Peter Thiel, the co-founder of PayPal, is adept at spotting bubbles. He sold out for $500 million in March 2000, at the peak of the tech bubble, when his partners wanted to hold out for more. He refused to buy a house until the housing bubble burst.

“A true bubble is when something is overvalued and intensely believed,” he has said. “Education may still be the only thing people still believe in in the United States.”

But the combination of rising costs and dubious quality may be undermining that belief.

For what have institutions of higher learning done with their vast increases in revenues? The answer in all too many cases is administrative bloat.

Take the California State University system, the second tier in that state’s public higher education. Between 1975 and 2008, the number of faculty rose by 3 percent, to 12,019 positions. During those same years, the number of administrators rose 221 percent, to 12,183. That’s right: There are more administrators than teachers at Cal State now.

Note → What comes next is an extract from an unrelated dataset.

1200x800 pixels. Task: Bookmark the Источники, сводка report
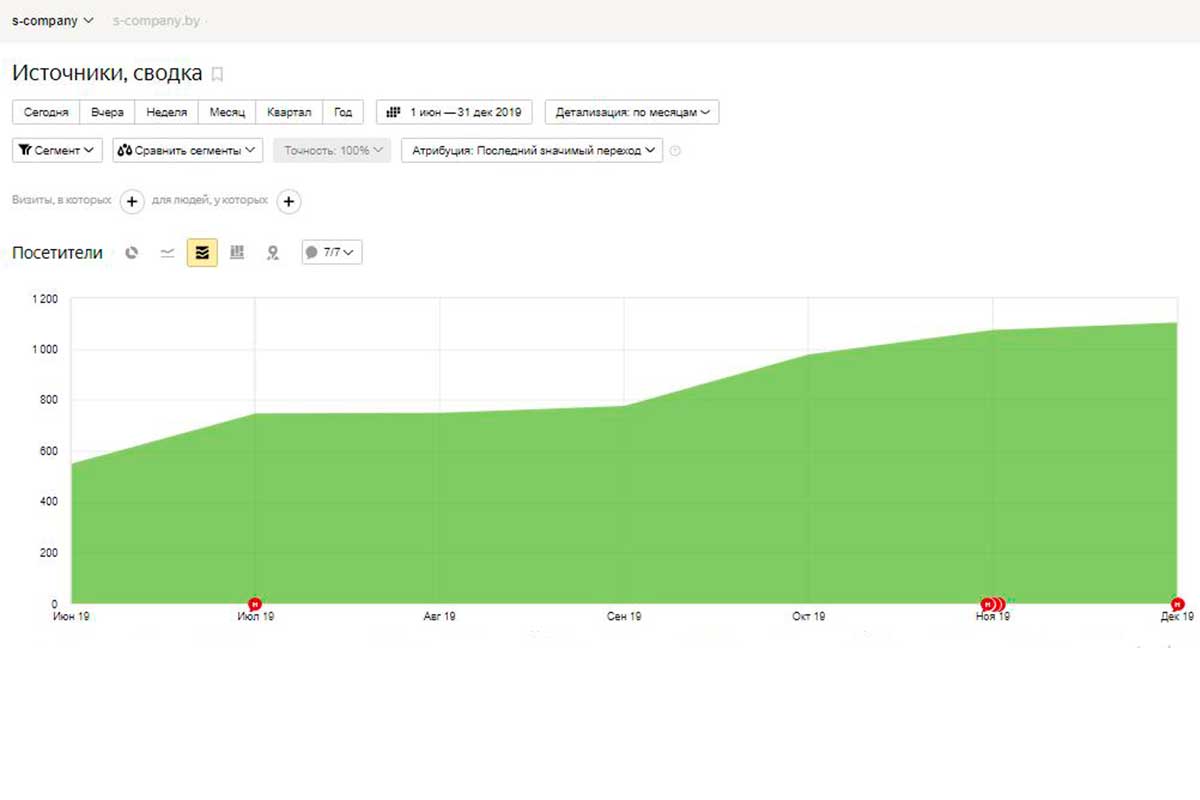(x=218, y=74)
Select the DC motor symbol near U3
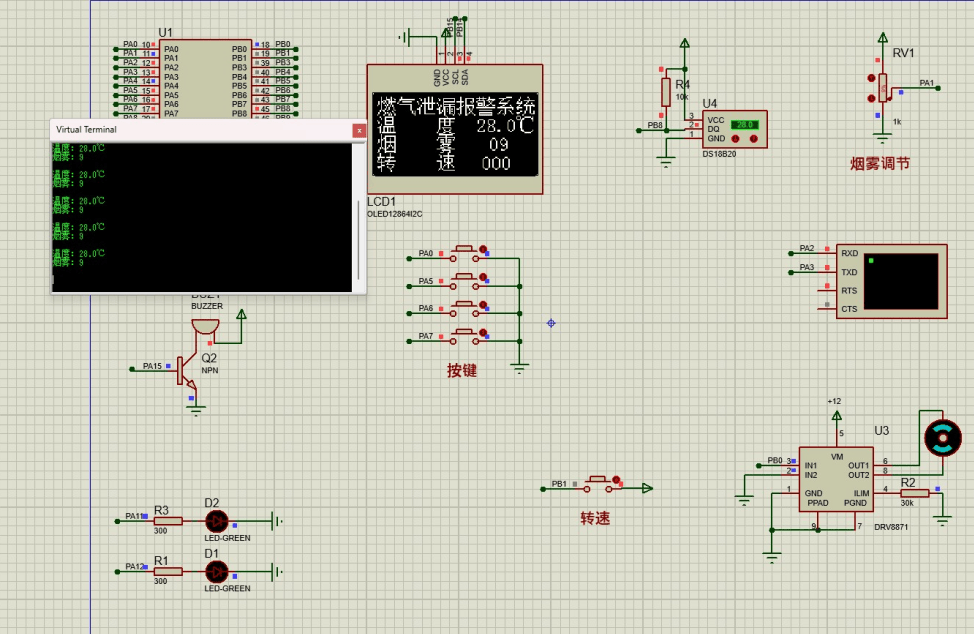The image size is (974, 634). pos(942,438)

These people get paid to “liaise” and “facilitate” and produce reports on diversity. How that benefits Cal State students or California taxpayers is unclear.

It is often said that American colleges and universities are the best in the world. That’s undoubtedly true in the hard sciences.

But in the humanities and to a lesser extent in the social sciences, there’s a lot of garbage. Is a degree in religious and women’s studies worth $100,000 in student loan debt? Probably not.

As economist Richard Vedder points out, 45 percent of those who enter four-year colleges don’t get a degree within six years. Given the low achievement level of most high school graduates, it’s hard to avoid the conclusion that many of them shouldn’t have bothered in the first place.

I think college is a good idea if you you don’t spend too much on it, and if you can make back the investment by getting a job in a good field. In general, no subject that is easy is worth spending $100,000 on, though. Engineering, science, medicine, law, etc. are worth it.